“Tüşe-i cândır gidâ-yı ehl-i devletdir gülâc”

Güllaç can için azıkdır. Saadet verici gıdadır. – Yahya Efendi divanı

Hakkımızda

Saffet Abdullah markasının hikâyesi, Abdullah Efendi’nin Osmanlı-Rus savaşı nedeniyle Kırım’dan İstanbul’a gelerek Bekir Efendi adında yaşlı bir güllaç ustası ile beraber Topkapı sarayında Güllaç dökmesiyle başlar. Bekir Efendi’nin vefatından sonra Abdullah Efendi, Büyük Saray Meydanı’nda un ve nişasta yapımı için değirmen, güllaç dökmek içinse kömür ocaklarının yapımını tamamlar (1881). Şimdiki Zeytinburnu ve Edirnekapı bölgesinde yetiştirdiği buğday ve mısırları kullanarak değirmeninde ve taş dibeklerde un ve nişasta yapar.
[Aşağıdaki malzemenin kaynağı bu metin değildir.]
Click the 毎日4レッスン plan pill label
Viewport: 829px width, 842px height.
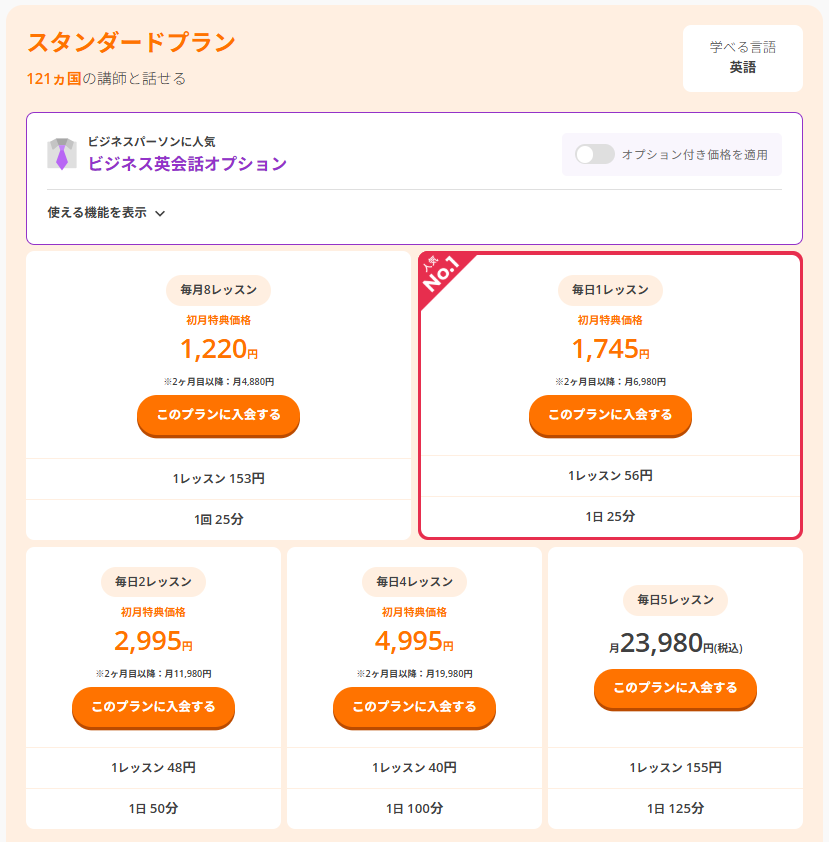pos(414,581)
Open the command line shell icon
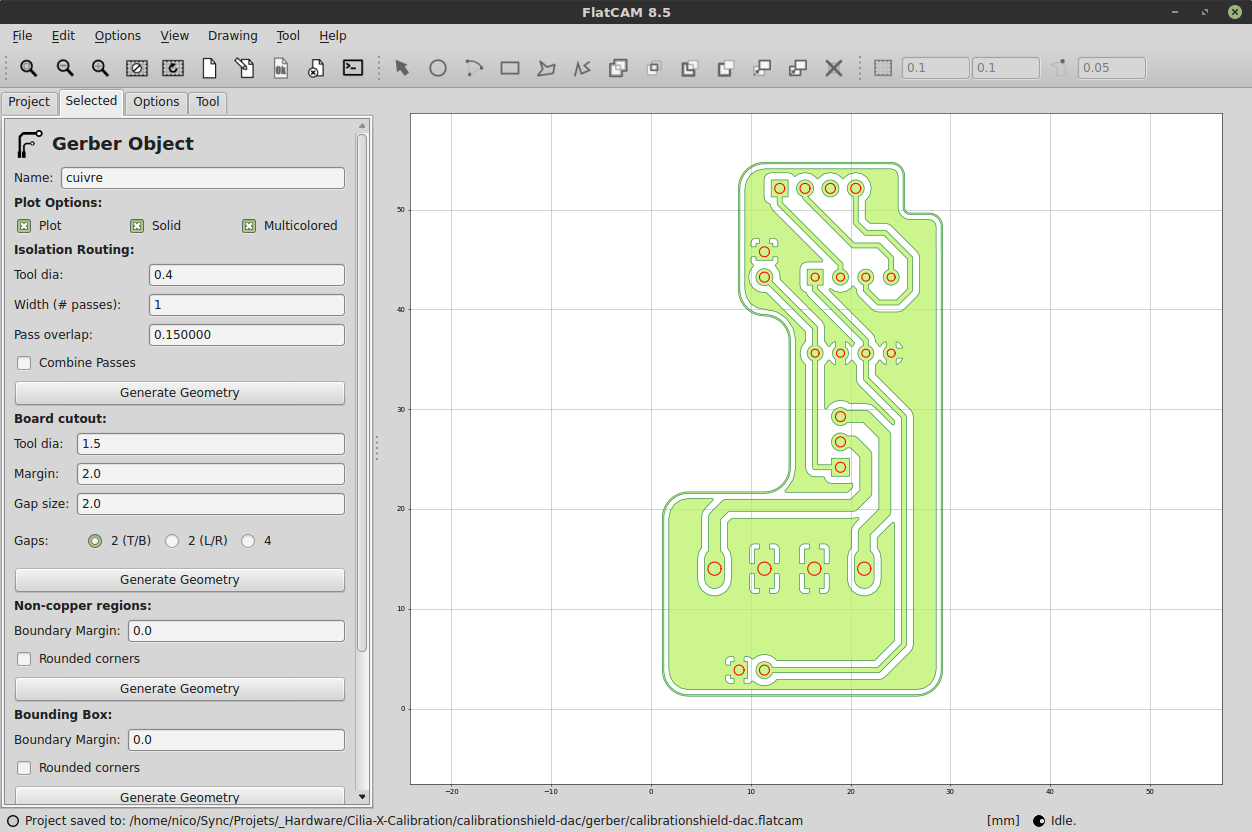Screen dimensions: 1252x832 [x=353, y=68]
Kömür ateşinde ısıttığı tavalarda tek başına saraya güllaç dökmeye devam ederek “Saray’ın Güllaççısı” unvanını alır.

Tarihçe

“Güllaç” olarak bilinen güllü aşımızın bir asırdan fazladır Saffet Abdullah markasıyla özdeşleşen hikâyesi, Anadolu coğrafyası ve toplumumuzun yaşam alışkanlıkları ile yoğrulan tarihsel ve kronolojik süreçle birlikte şekillenmiştir. Bu süreç, atalarımızın bulundukları topraklar üzerinde genellikle yerleşik olmayan bir yaşam düzenine sahip oldukları uzun bir dönemi içerir. Doğal olarak meşguliyet alanları, konaklama, mutfak düzeni, sosyal ilişkiler vb. gibi birçok alanda yaşam alışkanlıkları bu göçebe düzene göre şekillenir. Sabit bir mutfak düzenine sahip olmayan göçebe toplumların yaşamlarında, odun ateşinin üstünde ısıtılan kazanlar ve saç tavalarla pişirme yöntemi kullanılırdı. Bu tavaların üzerine değişik tahılların öğütülen biçimleri sulu hamur kıvamında dökülerek pişirilir ve pişen yufkaların aralarına ilave edilen sebze, et, şeker vb. ile hemen tüketilir veya yufka yaprakları iyice kurutulur, süt veya su ile ıslatılarak kullanılmak üzere saklanırdı.